## Problem description
Rewrite the data from the line that has "You are a GUI" through the line that has "Delete the item", putting "garbage" in place of "trash" and leaving everything else the same.

## Data to process
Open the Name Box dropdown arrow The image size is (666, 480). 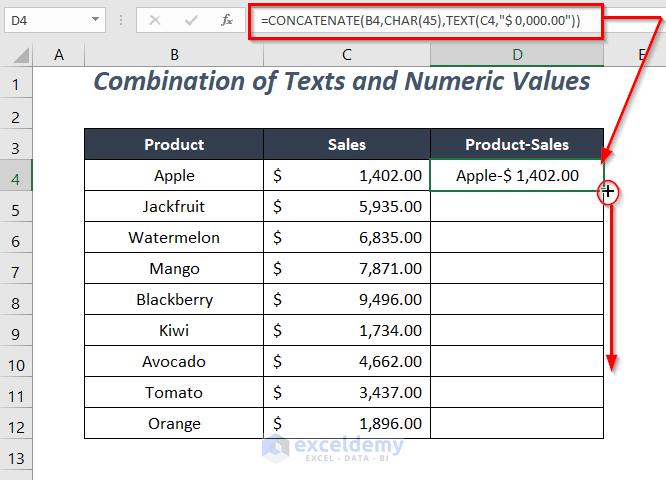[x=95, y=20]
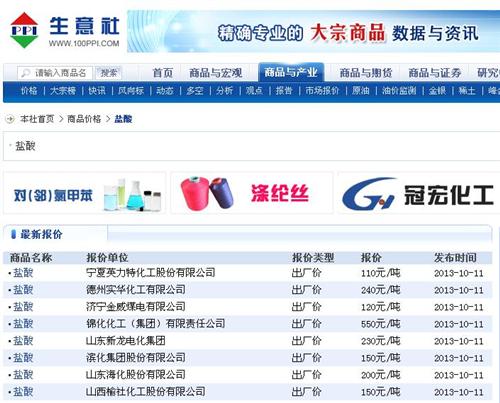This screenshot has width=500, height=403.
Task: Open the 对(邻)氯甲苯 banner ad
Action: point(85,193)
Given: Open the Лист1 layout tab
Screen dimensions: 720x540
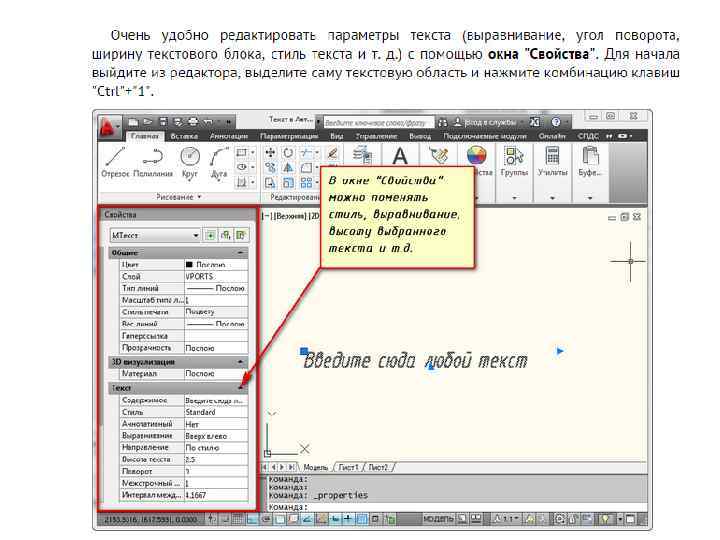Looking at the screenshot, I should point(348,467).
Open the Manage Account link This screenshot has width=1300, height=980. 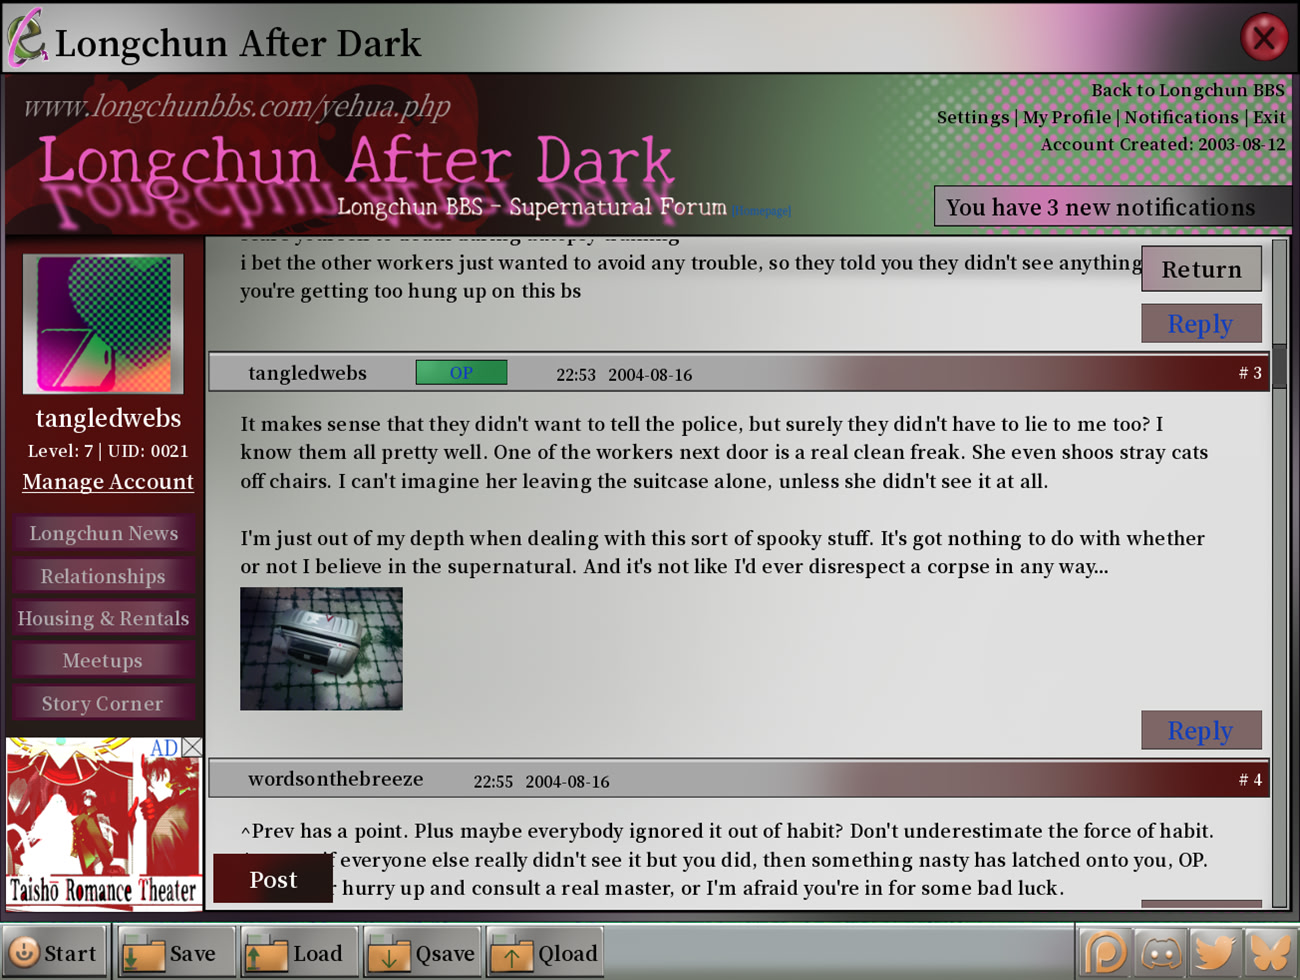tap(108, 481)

---

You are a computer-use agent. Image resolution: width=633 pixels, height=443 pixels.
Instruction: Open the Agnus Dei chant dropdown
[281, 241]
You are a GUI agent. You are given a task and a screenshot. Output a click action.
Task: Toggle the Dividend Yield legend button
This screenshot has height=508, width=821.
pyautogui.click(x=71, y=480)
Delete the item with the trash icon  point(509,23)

--

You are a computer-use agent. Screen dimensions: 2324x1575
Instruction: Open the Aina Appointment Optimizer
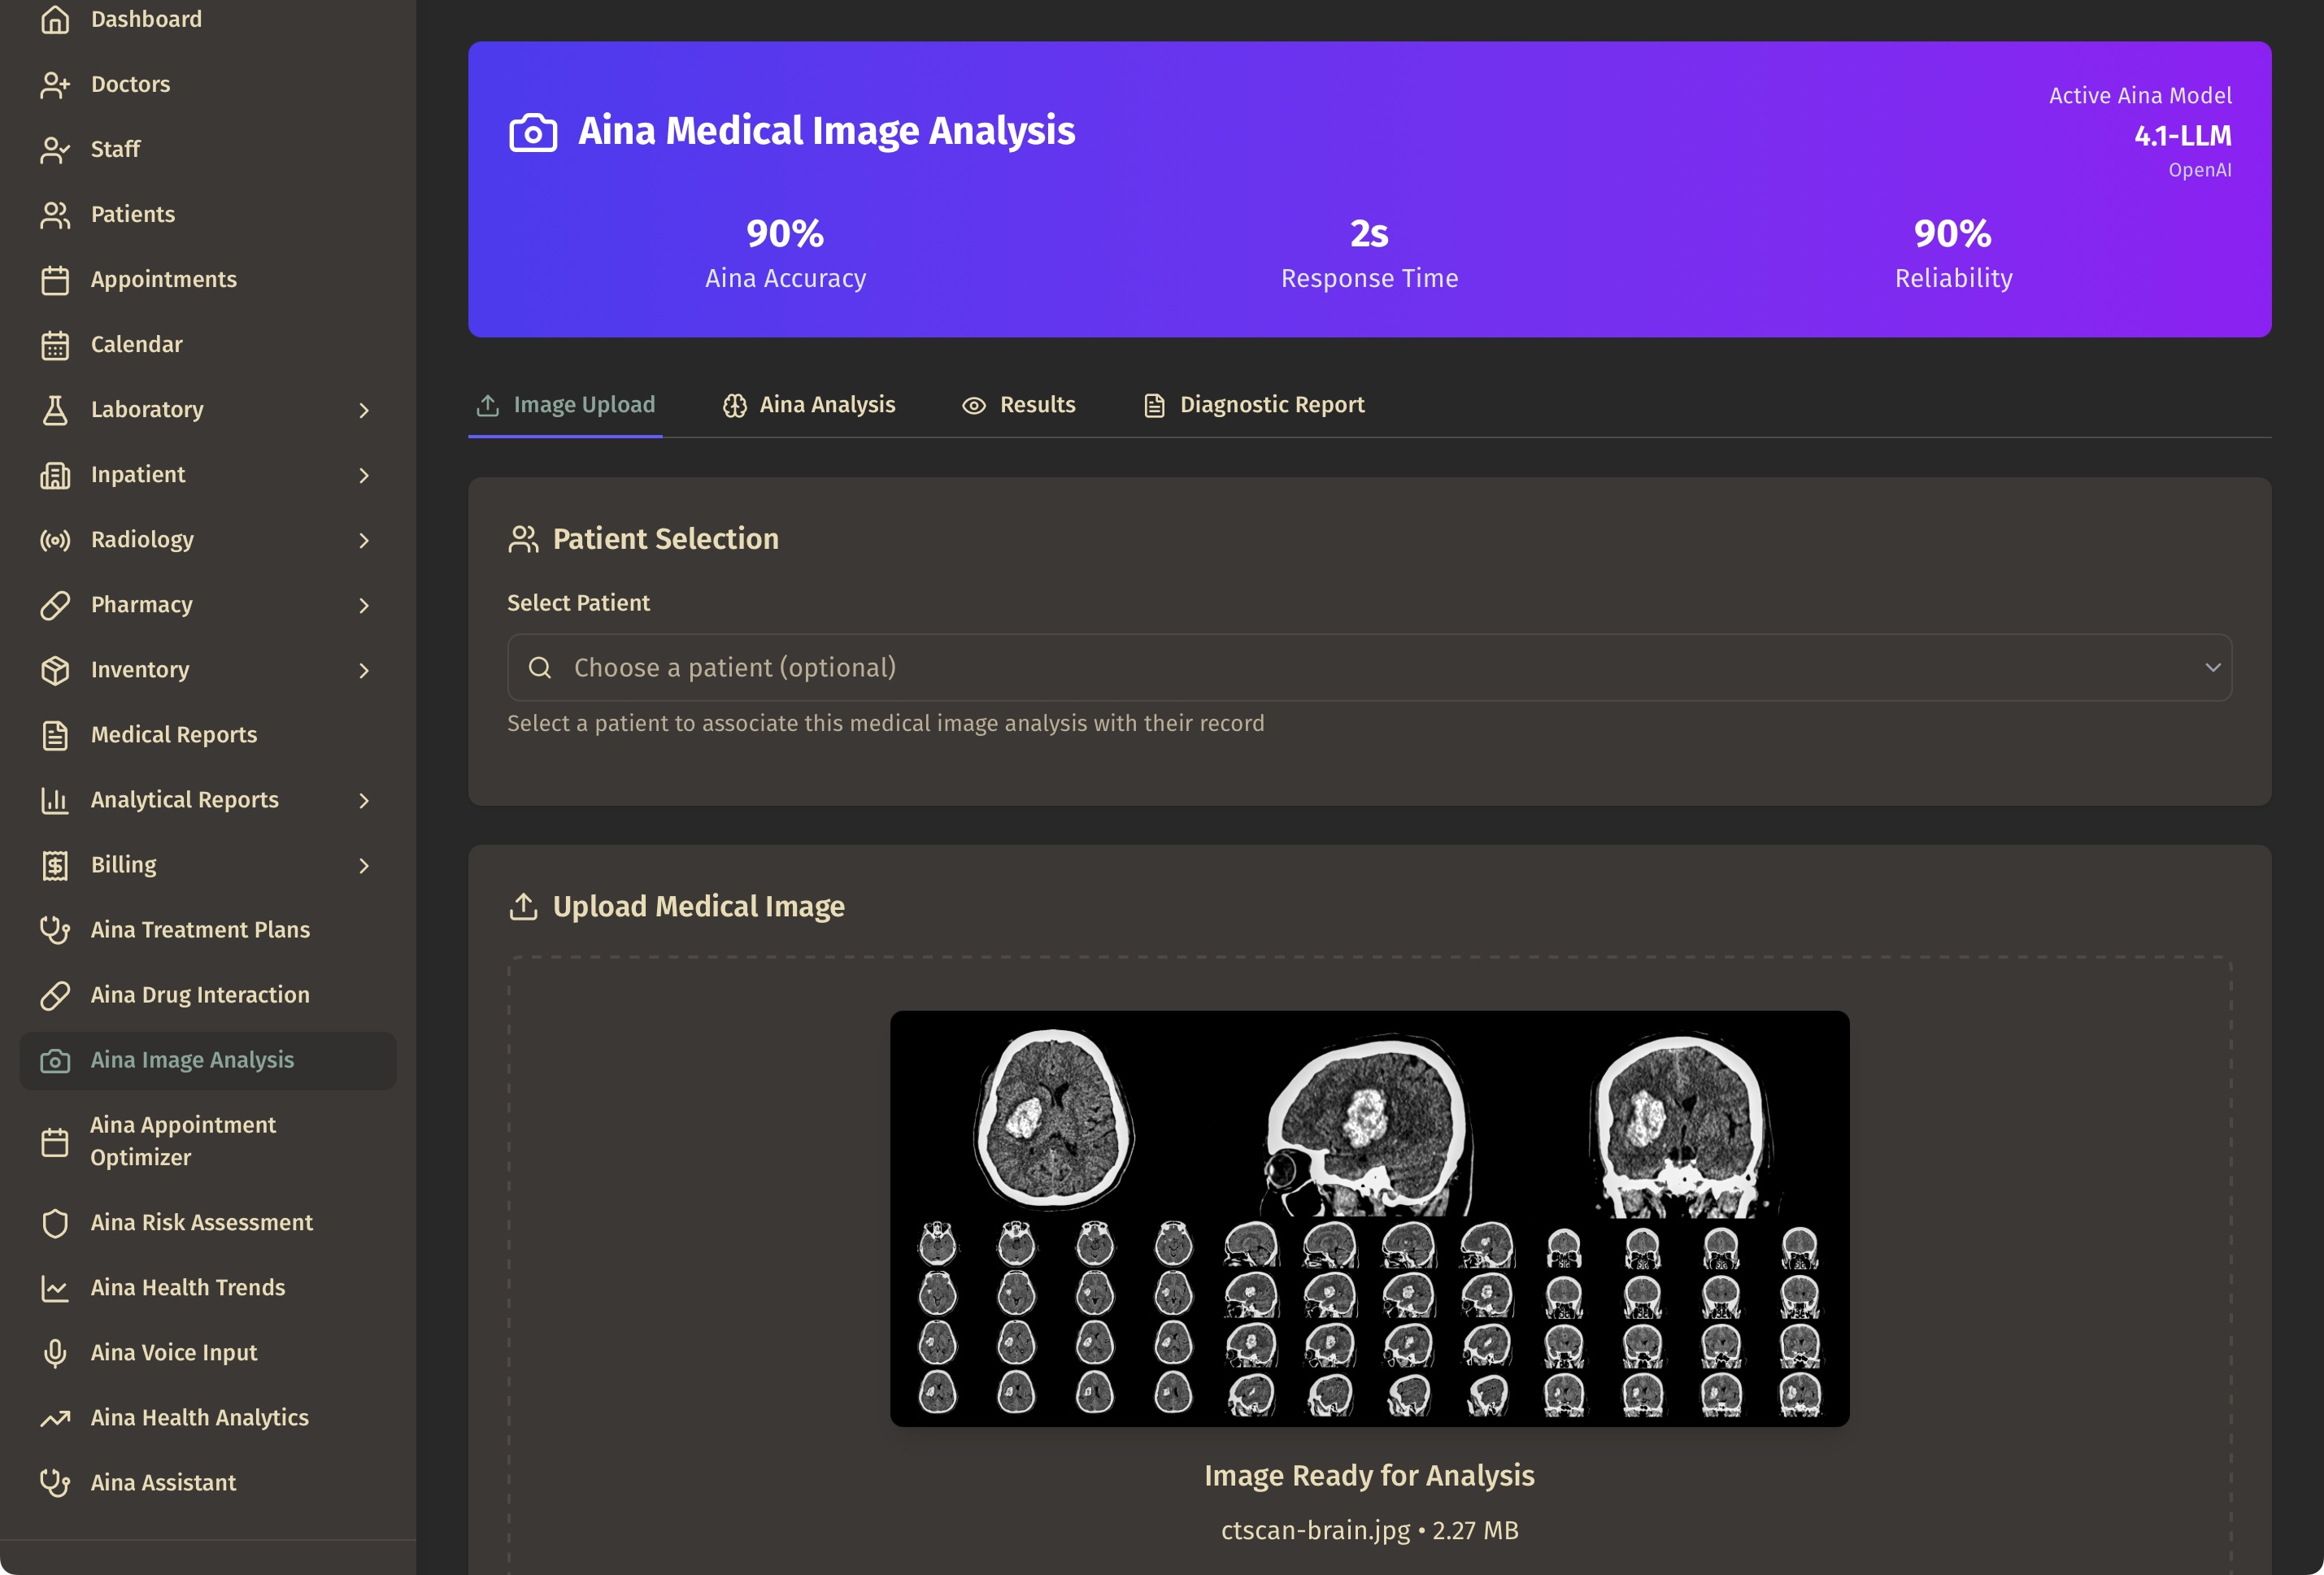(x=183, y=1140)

## Response to the task
You are a GUI agent. You are given a task and a screenshot. Output a click action.
Task: Toggle the Dividend Yield legend button
This screenshot has height=508, width=821.
pyautogui.click(x=71, y=480)
Delete the item with the garbage icon  point(509,23)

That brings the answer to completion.